[EXCERPT TO READ — start]

Why does int = long in C?

In C, the integer datatypes are shortint, long, and long long. Now technically, each of these should contain a certain range of (signed) numbers, for example (according to the C99 standard):

short:     -32767 to 32767
int:       -32767 to 32767
long:      -2147483647 to 2147483647
long long: -9223372036854775807 to 9223372036854775807

This would make sense, but things aren’t always that simple. It always depends on the system. Here are the specs for a 64-bit OSX system:

size of short     : 2 bytes
size of int       : 4 bytes
size of long      : 8 bytes
size of long long : 8 bytes
range of short     : -32768 to 32767
range of int       : -2147483648 to 2147483647
range of long      : -9223372036854775808 to 9223372036854775807
range of long long : -9223372036854775808 to 9223372036854775807

So long and long long are the same on this system.

On a Raspberry Pi (with a 32-bit ARM processor) however, a different story emerges:

size of short     : 2
size of int       : 4
size of long      : 4
size of long long : 8
range of short     : -32768 to 32767
range of int       : -2147483648 to 2147483647
range of long      : -2147483648 to 2147483647
range of long long : -9223372036854775808 to 9223372036854775807

Here, int and long are the same.

The moral of the story? CHECK the limits of your datatypes before you use them if you plan to process large numbers.

[EXCERPT TO READ — finish]

» **THE PROBLEM**
Name each integer datatype listed in the C99 ranges in the text on C integer sizes.

[DATA RECORDS — start]

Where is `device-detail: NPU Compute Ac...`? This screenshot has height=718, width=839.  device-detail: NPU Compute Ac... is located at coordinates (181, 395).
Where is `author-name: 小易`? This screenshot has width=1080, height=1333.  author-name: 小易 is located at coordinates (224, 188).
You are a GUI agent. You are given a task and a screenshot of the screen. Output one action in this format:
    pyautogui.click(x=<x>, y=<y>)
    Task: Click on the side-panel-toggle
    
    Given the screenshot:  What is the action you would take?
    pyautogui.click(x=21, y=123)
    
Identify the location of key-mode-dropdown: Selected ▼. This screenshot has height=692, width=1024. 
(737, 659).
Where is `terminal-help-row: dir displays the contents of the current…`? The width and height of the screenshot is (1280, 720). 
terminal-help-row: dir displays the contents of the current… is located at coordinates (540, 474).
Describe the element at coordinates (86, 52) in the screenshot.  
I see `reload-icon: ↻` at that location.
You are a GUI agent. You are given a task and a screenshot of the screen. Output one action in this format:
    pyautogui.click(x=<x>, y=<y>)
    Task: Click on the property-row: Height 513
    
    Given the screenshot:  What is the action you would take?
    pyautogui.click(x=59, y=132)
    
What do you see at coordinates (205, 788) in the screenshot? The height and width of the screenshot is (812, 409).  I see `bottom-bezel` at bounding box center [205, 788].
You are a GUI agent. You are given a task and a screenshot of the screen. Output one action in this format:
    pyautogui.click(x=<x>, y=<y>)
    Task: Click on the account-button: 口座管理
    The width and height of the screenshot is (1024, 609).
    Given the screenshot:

[DATA RECORDS — finish]

» **SOLUTION FOR THIS EXERCISE**
short, int, long, long long